Segment Start: Data to process

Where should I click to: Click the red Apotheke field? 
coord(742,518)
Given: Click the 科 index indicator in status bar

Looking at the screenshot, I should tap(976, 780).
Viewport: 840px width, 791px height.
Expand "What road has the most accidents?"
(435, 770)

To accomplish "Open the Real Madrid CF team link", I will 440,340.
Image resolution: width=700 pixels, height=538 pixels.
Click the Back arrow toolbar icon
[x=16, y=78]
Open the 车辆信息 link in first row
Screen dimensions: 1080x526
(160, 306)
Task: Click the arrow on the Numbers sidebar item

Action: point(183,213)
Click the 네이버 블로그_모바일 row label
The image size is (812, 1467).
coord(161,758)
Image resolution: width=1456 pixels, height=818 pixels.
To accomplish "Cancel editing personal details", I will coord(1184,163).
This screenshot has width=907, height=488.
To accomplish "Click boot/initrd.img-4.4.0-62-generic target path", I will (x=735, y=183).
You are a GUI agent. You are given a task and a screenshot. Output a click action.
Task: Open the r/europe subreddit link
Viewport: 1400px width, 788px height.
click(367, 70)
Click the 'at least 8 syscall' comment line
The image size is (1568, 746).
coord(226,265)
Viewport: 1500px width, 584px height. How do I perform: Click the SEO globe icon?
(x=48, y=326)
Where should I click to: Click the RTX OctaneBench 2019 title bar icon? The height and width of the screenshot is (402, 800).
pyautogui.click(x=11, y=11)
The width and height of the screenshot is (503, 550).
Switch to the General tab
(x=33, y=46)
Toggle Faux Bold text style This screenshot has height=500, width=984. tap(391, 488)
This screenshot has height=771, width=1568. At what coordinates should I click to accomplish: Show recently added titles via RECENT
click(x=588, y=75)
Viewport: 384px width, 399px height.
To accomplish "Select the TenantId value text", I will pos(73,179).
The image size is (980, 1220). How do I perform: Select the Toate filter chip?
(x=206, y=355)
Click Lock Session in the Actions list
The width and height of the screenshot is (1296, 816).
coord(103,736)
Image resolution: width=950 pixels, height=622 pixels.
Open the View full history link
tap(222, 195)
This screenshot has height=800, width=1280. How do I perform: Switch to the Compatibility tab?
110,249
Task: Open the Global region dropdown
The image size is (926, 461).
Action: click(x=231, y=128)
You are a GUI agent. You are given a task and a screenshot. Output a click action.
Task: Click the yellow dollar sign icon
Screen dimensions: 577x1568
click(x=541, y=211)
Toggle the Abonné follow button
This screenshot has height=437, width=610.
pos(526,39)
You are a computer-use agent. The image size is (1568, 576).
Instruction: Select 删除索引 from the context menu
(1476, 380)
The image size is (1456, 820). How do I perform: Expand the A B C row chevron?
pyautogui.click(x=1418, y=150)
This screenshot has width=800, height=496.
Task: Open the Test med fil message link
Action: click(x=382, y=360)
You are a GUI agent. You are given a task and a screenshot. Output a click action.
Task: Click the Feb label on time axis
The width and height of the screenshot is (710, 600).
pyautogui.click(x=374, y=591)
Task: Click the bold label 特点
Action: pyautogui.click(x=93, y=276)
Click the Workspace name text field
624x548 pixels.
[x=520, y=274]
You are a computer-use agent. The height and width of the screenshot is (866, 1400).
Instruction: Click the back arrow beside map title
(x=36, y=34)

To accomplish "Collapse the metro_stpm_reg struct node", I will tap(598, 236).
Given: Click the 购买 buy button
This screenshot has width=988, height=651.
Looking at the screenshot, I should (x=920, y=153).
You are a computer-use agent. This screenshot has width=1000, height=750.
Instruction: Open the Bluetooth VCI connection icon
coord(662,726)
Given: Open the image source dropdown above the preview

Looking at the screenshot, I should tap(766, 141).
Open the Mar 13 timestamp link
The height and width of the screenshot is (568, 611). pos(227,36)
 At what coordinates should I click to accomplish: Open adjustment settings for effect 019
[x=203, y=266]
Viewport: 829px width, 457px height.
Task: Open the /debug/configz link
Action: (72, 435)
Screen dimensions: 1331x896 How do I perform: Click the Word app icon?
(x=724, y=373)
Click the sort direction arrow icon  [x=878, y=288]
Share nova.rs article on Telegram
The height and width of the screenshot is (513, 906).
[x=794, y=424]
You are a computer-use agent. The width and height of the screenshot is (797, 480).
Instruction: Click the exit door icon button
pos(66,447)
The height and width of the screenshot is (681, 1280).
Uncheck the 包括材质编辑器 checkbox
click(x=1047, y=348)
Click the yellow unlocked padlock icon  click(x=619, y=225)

Segment End: Data to process

Assignment:
Return each line of the data that contains the string "computer".

Answer to this problem:
You are a computer-use agent. The image size is (1568, 576).
You are a computer-use agent. The height and width of the screenshot is (866, 1400).
You are a computer-use agent. This screenshot has width=1000, height=750.
You are a computer-use agent. The width and height of the screenshot is (797, 480).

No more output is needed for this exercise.